Die Antwort nach Wochen war sinngemäß immer die gleiche:

- die Landesregierung hätte soundso viele Lehrkräfte eingestellt (die „echten“ - über den Ersatzbedarf an pensionierten Lehrkräften hinaus gehenden - Neueinstellungen wurden und werden für die frühere Sortierung der Kinder benötigt – Mitteilungen des MK von 2003), - die Unterrichtsversorgung der Schule läge im niedersächsischen Durchschnitt, - die Verteilung nähme die Landesschulbehörde vor, - für den Unterrichtsausfall kann das Kultusministerium nichts, - die Klassengröße (zumindest wurde eingeräumt, dass immer mehr Kinder in einer Klasse unterrichtet werden) spiele für den Lernerfolg keine Rolle usw. usw.
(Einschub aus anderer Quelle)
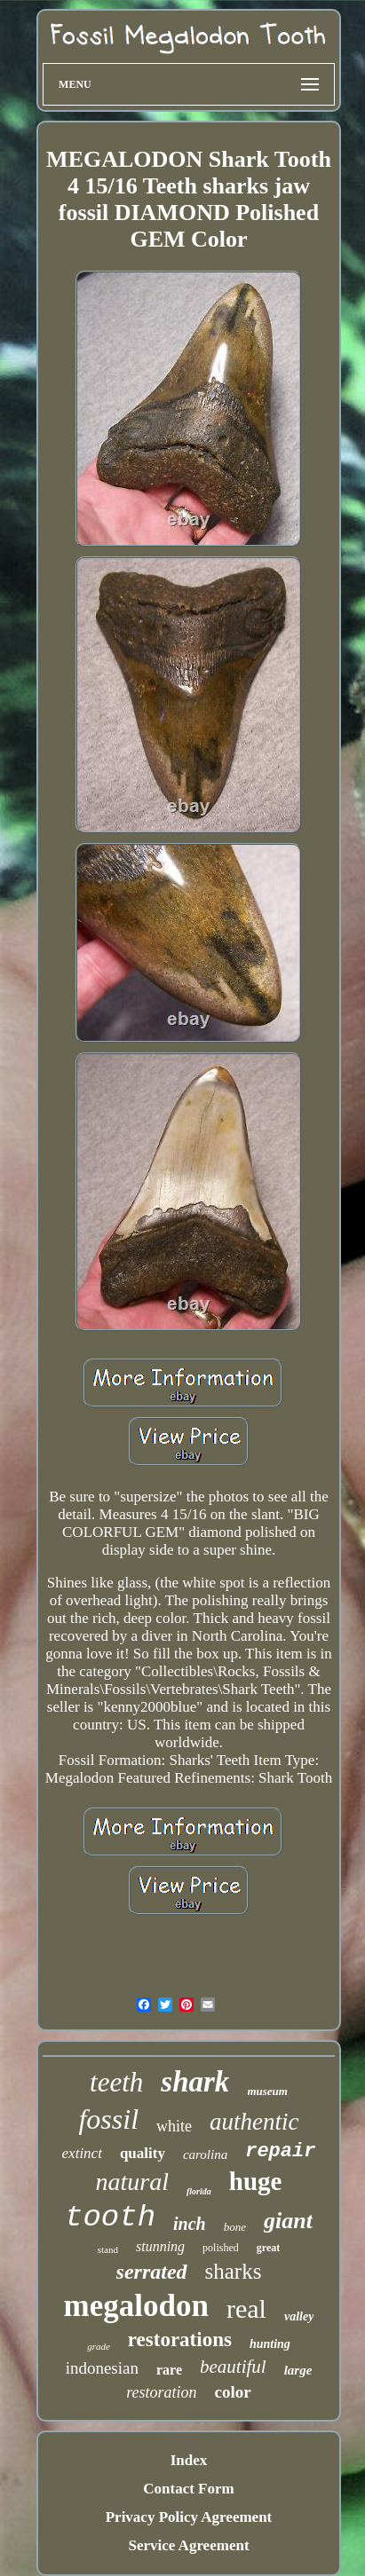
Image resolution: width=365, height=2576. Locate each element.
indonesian (102, 2368)
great (268, 2247)
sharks (233, 2271)
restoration (161, 2392)
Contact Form (188, 2488)
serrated (151, 2271)
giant (288, 2220)
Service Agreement (188, 2545)
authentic (254, 2121)
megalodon (136, 2305)
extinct (82, 2153)
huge (255, 2181)
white (174, 2126)
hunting (270, 2344)
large (298, 2370)
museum (267, 2091)
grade (98, 2346)
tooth (110, 2217)
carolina (205, 2154)
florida (198, 2191)
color (233, 2392)
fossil (108, 2119)
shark (195, 2082)
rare (169, 2369)
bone (235, 2226)
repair (280, 2151)
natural (132, 2181)
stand (108, 2249)
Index (189, 2460)
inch (189, 2223)
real (246, 2308)
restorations (180, 2339)
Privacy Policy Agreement (189, 2517)
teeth (116, 2082)
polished (220, 2247)
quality (142, 2153)
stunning (160, 2246)
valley (298, 2316)
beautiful (233, 2366)
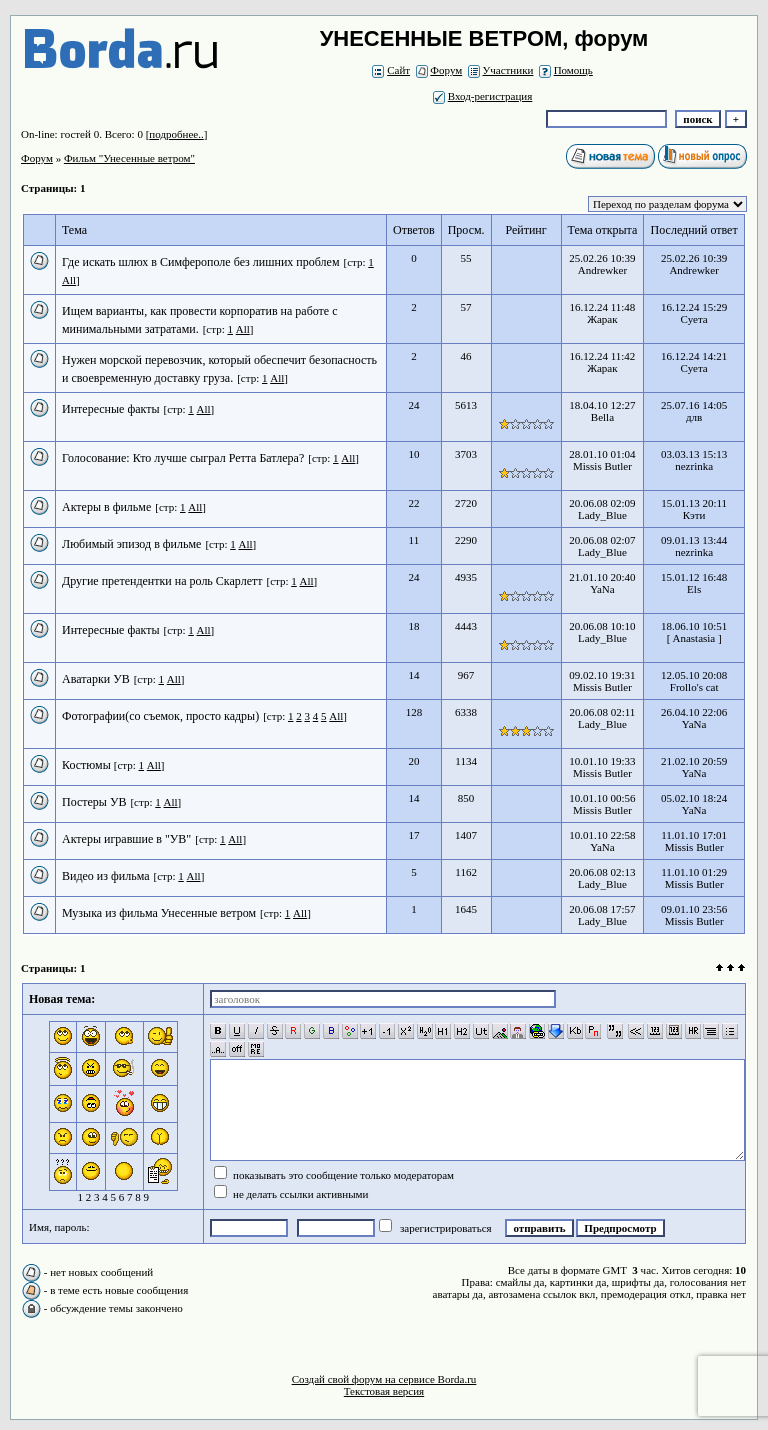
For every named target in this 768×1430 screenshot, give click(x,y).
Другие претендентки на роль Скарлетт (162, 581)
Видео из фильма (106, 876)
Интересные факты (111, 409)
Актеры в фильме (106, 507)
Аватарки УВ (96, 679)
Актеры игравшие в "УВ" (126, 839)
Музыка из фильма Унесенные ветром (159, 913)
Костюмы (88, 765)
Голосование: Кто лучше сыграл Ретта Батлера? (183, 458)
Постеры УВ (94, 802)
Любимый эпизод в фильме (131, 544)
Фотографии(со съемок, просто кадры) (160, 716)
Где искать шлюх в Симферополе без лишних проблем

Kultusminister Busemann (CDU) reagierte auf derartige Hinweise der Schulen mit einem „Maulkorberlass“ für Schulleitungen, zeitnah den Eltern etwas über die Unterrichtsversorgung der Schule mitzuteilen. Hier liegen wohl die Grenzen der Meinungs- und Informationsfreiheit.

Elternkritik über Unterrichtsausfälle begegnete der CDU-Minister schon mal damit, dass es sich hierbei um „gefühlte Werte“ von Eltern handele. Natürlich waren die jeweils angesprochenen Schulen immer eine Ausnahme oder sie befanden sich gerade in einer Ausnahmesituation. Beinahe hilflos und verstrickt in die eigene Argumentation fielen die Versuche aus, einzelnen Schulen den schwarzen Peter für den Unterrichtsausfall vorzuwerfen, um damit von der landesweiten Unterversorgung ablenken.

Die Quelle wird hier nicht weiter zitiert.